In the 40 years since, radio astronomers have made ever more sensitive and extensive searches for alien signals, with, of course, zero results. Researchers have, however, improved the estimates of several parameters of Drake's original equation. One of these is the percentage of stars that have planets, while another is the average number of such planets that can potentially support life. Both of which are looking pretty good in the light of findings over the last 30 years.
For example, we now know that the molecular clouds in which solar systems form, along with ancient comets and meteoroids, are rife with organic precursors of life, including polycyclic aromatic hydrocarbons (PAHs), amino acids and polyphosphates. Buoyed by the finding that life probably began here on Earth right after our planet had sufficiently cooled some 4.5 billion years ago, most researchers are now comfortable with the idea that life will start in virtually any suitable environment. And since we've recently discovered that solar systems are the norm around stable, long-lived stars, we can be fairly confident that life is common throughout the Milky Way.
Life, yes, but intelligent life? Life smart enough, and curious enough, to build radio telescopes? Or with the chutzpah to beam out microwave or laser signals announcing "We are here!" to their neighbors? That's something else. Based on Earth's evolutionary history, it seems unlikely that intelligence is inevitable once life gets started. Assume, for instance, that something like mammals, with our complicated nervous systems, are needed for cosmic-messaging intelligence. For virtually all the 200-odd million years they've been around, mammals have done just fine without developing technology. Our humanoid ancestors only figured out stone tool use a couple million years ago (a blink in cosmic time), metalworking much more recently, and the ability to send and receive interstellar signals just a generation or two back. While life may be common, technologically intelligent life may well be a rare accident.
And — to really put a damper on all this speculation — how long will we be able to continue to communicate until we do ourselves in? Drake's final parameter is L, the average length of time that a civilization releases detectable signals into space. For what it's worth, and based on the duration of 60 historical civilizations here on Earth, skeptic Michael Shermer estimates L as 420 years. (Although others have argued that if we can get over our current self-destructive hump, our civilization will be essentially immortal.)

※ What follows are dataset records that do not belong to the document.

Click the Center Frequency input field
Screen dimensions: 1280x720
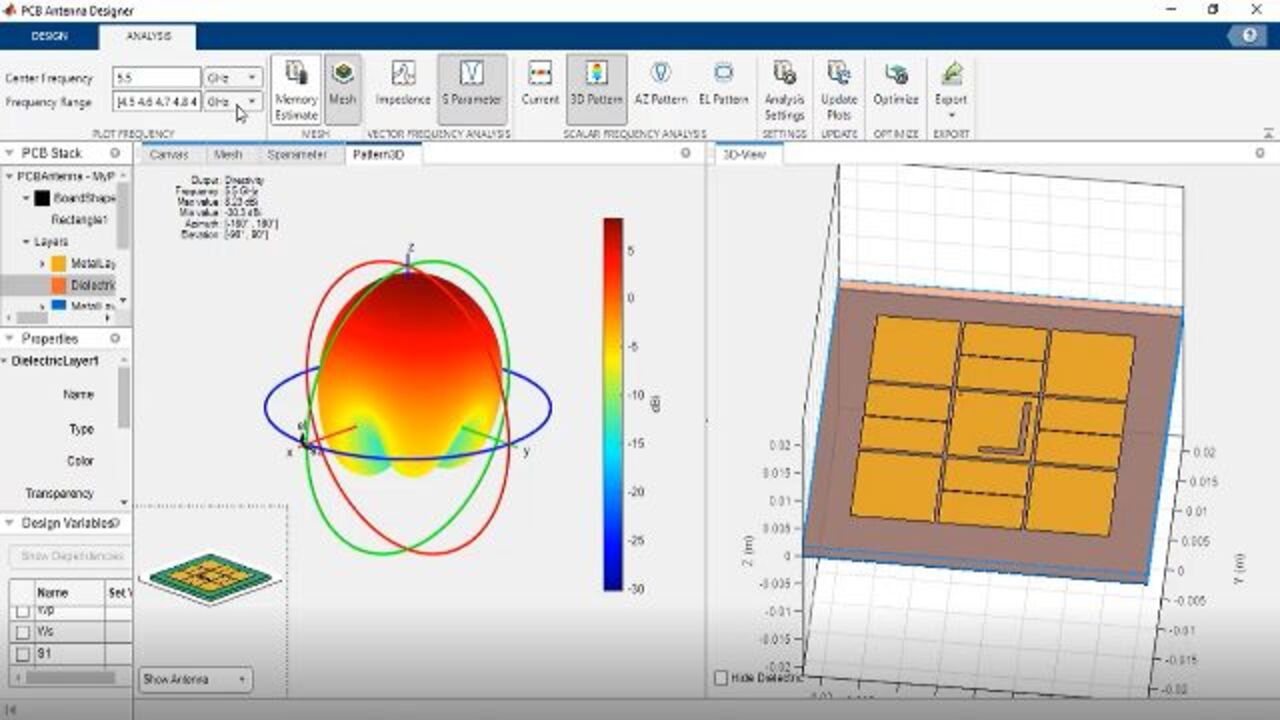(156, 78)
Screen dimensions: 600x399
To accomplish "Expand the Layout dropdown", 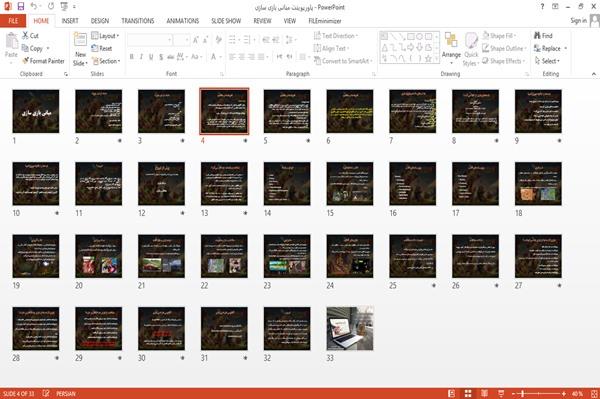I will coord(105,36).
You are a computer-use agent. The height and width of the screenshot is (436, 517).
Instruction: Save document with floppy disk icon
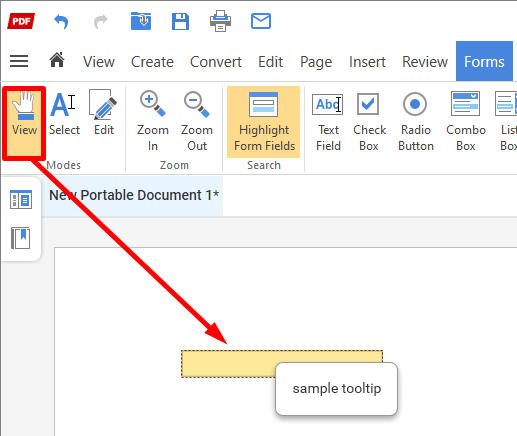[x=180, y=22]
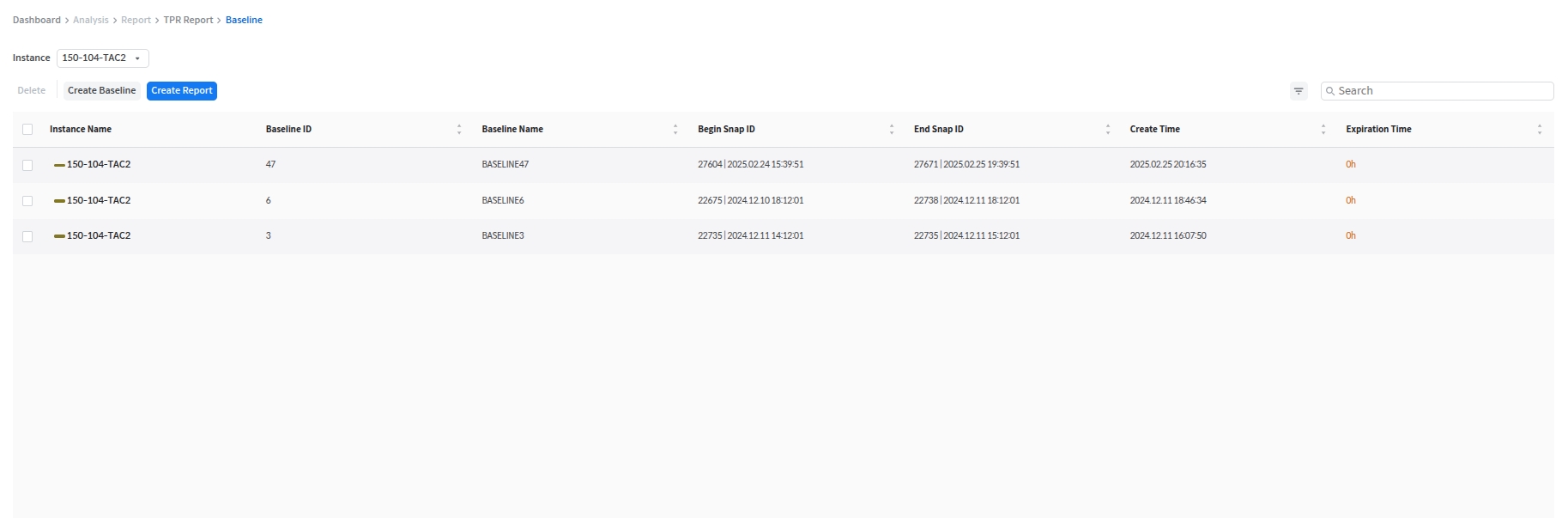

The real objection to any form of communication with aliens, however, is the fact of the sheer distances involved, which translate into wait-times between messages. Even if civilizations are commonplace in the galaxy, we can reasonably assume that centuries would pass between sending a message and receiving a reply. As SETI pioneer Philip Morrison observed, contacting aliens might be like communicating with the ancient Greeks.
Bottom line: ETs are probably out there but we'll never know for sure.